Pré-sal terá 23 áreas em oferta.
Foto: Reprodução
Segundo a ANP, oito blocos já estavam previstos no certame. No último dia 27, a diretoria da agência incluiu mais 15 áreas. A nova oferta foi validada pelo Ministério de Minas e Energia (MME) antes da publicação do edital.
Blocos ficam no Polígono do Pré-Sal
Todas as áreas estão no chamado Polígono do Pré-Sal, no litoral da região Sudeste. Ao todo, são oito blocos na Bacia de Campos e 13 na Bacia de Santos.
De acordo com a ANP, os blocos exploratórios têm parecer favorável quanto à viabilidade ambiental, emitido pelos órgãos competentes, além de manifestação conjunta do MME e do Ministério do Meio Ambiente e Mudança do Clima (MMA).
Com a publicação do edital com as 23 áreas, os blocos ficam aptos a receber declarações de interesse de empresas de petróleo, acompanhadas das respectivas garantias de oferta. Após o interesse formal de uma ou mais empresas, a ANP poderá marcar a data do leilão.
Como funciona a Oferta Permanente
A Oferta Permanente é a principal modalidade de licitação para exploração e produção de petróleo e gás natural no Brasil. Segundo a ANP, diferentemente das rodadas tradicionais, o modelo permite a oferta contínua de blocos exploratórios, dando às empresas liberdade para estudar dados técnicos das áreas e apresentar ofertas no momento considerado mais adequado, sem depender de prazos rígidos ou ciclos específicos.

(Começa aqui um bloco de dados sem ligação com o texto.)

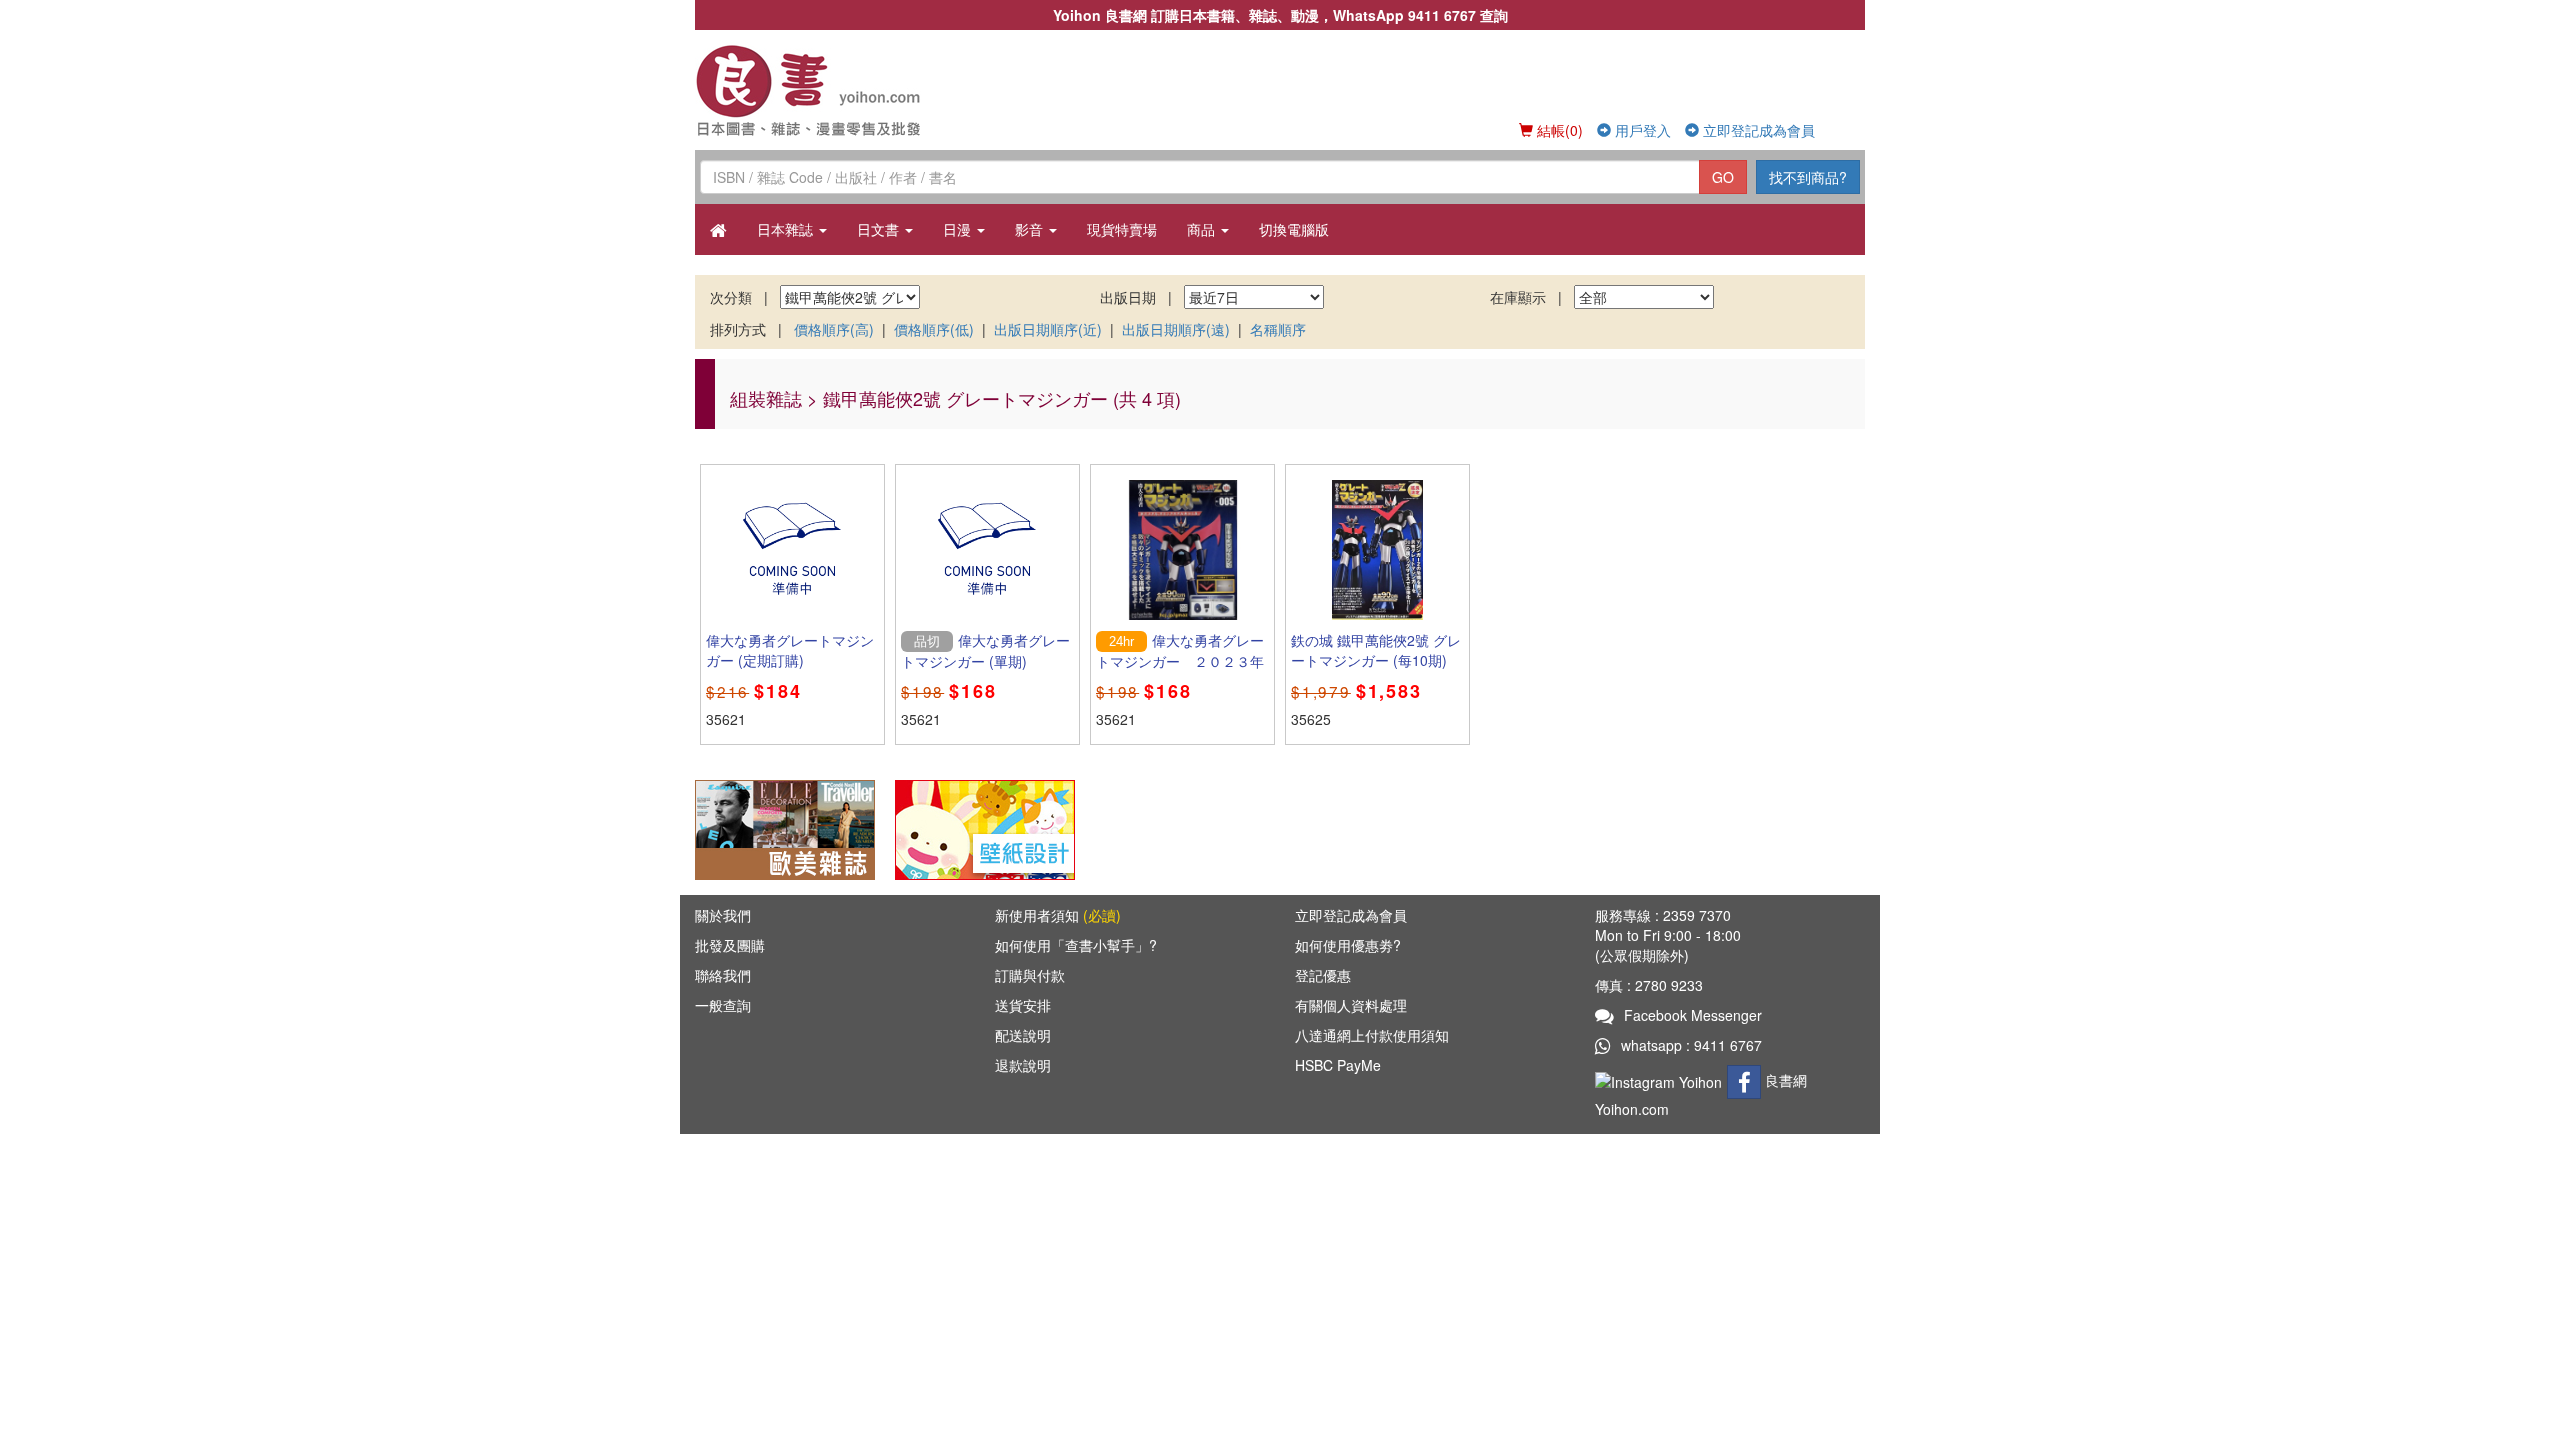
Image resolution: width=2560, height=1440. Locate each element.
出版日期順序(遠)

Essa flexibilidade tem tornado a Oferta Permanente um instrumento essencial para fomentar a competitividade e atratividade do setor no Brasil
Agência Nacional do Petróleo, Gás Natural e Biocombustíveis (ANP)
Partilha no pré-sal e concessão em outras áreas
As ofertas permanentes podem ocorrer no modelo de concessão ou de partilha. O regime de partilha é adotado no pré-sal — onde estão as maiores reservas de petróleo conhecidas no país — e em outras áreas consideradas estratégicas pelo Conselho Nacional de Política Energética (CNPE), órgão multiministerial de assessoramento da Presidência da República.
No regime de partilha, o vencedor paga um valor fixo de bônus de assinatura, mas esse pagamento não define o resultado do leilão. O critério determinante é a parcela de excedente de produção oferecida à União, respeitando o percentual mínimo exigido em cada bloco. Esse excedente corresponde ao resultado da produção após o pagamento dos custos. Além disso, o Estado recebe tributos, royalties e participação especial, no caso de campos de grande produção.
Na partilha, os interesses da União são representados pela estatal Pré-Sal Petróleo (PPSA), sediada no Rio de Janeiro e vinculada ao MME. Cabe à PPSA leiloar o óleo entregue pelas petroleiras à União. Já no regime de concessão, usado em outras áreas exploratórias, vence a empresa ou consórcio que paga o maior bônus de assinatura pelo direito de explorar petróleo.
Histórico de rodadas e resultados
A ANP já realizou três ofertas permanentes de partilha: 2022, 2023 e 2025. No último leilão, foram arrematados cinco dos sete blocos ofertados, e o ágio chegou a 251,63%.
O país também teve cinco ciclos de Oferta Permanente no regime de concessão: 2019, 2020, 2022, 2023 e 2025.